Well over a year ago, I discovered someone on Twitter who kept posting about one specific composer: Johann Pachelbel (1653-1706), a German Baroque composer and organist most known for his Canon in D Major. With the hashtag #PachelbelSunday, travel writer and photographer, Jerome Shaw (@JeromeShaw), posts various versions of Pachelbel’s Canon. How many version can there be, you ask? Well – you’d be amazed because it seems limitless! He tweets anything from traditional versions to jazz to blues to rock to steel drums to any kind of version of Pachelbel’s canon you can possibly think of – and many that you probably can’t! I’m so impressed with the collection he has compiled!
Clearly his most famous surviving work, Pachelbel’s canon has in the last couple of decades become increasingly popular in weddings, so I know you’ve heard it. But to be on the safe side, I’m including a few versions here for you. For any of my readers who are not as familiar with classical music, I’ll start with what is not Pachelbel’s canon.
This is Pachelbel’s Canon. Christmas version on the piano.
And this – a New Age version.
And this – the Chipmunks’ version!
And this – a flamenco version,
And finally this, which is really in line with my post from yesterday! A Yngwie Malmsteen that some of my guitar-playing friends will appreciate!

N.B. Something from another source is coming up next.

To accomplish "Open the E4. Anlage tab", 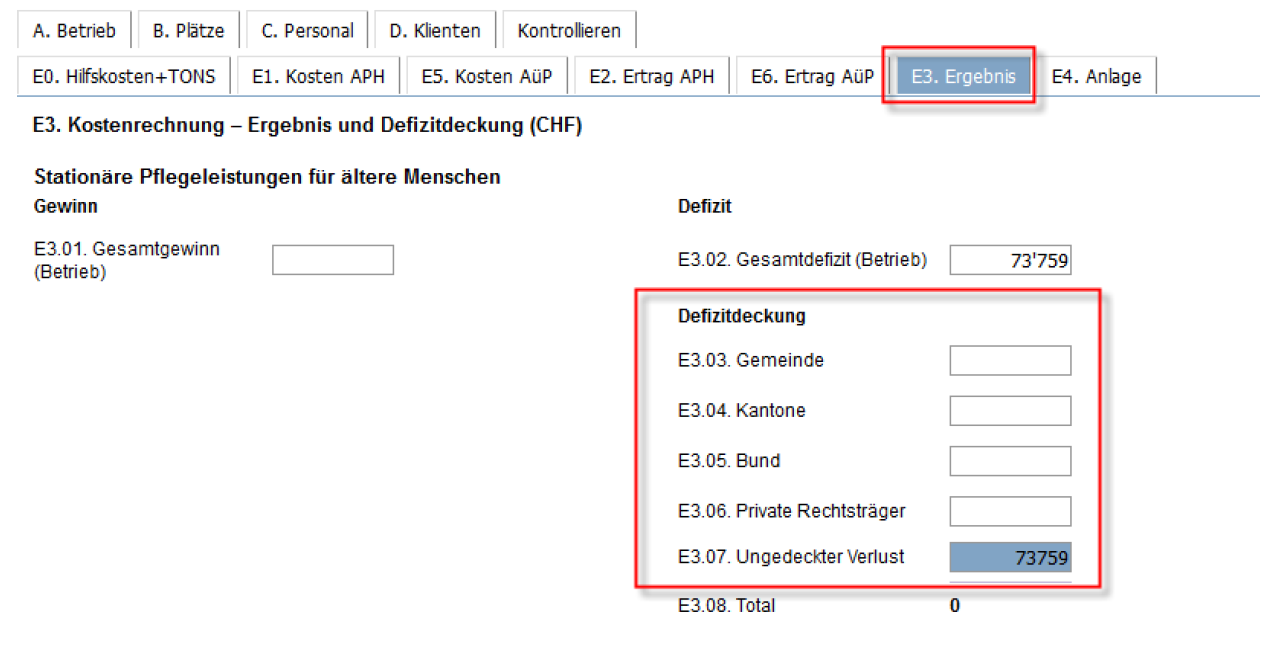I will click(x=1096, y=76).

For a lot more, you really should visit Jerome Shaw’s list of Pachelbel Canons. You’ll be impressed, I promise!
When I first asked Jerome if he’d mind my writing a post about his collection of Pachelbel’s Canons, he referred me to another lover of that particular piece of music, Mr. Simon Jordan of High Wycombe, UK. (@SJViolinPiano) Simon also plays the violin and performs all around the UK. In fact, when I first contacted him, he mentioned that he has played the violin and piano for over three decades and absolutely adores Pachelbel’s canon – something he was happy to be playing at an event later that same day!
Simon adores it so much that he has devoted an entire website to Pachelbel’s Canon. It’s absolutely filled with information both about the composer himself and his most famous work.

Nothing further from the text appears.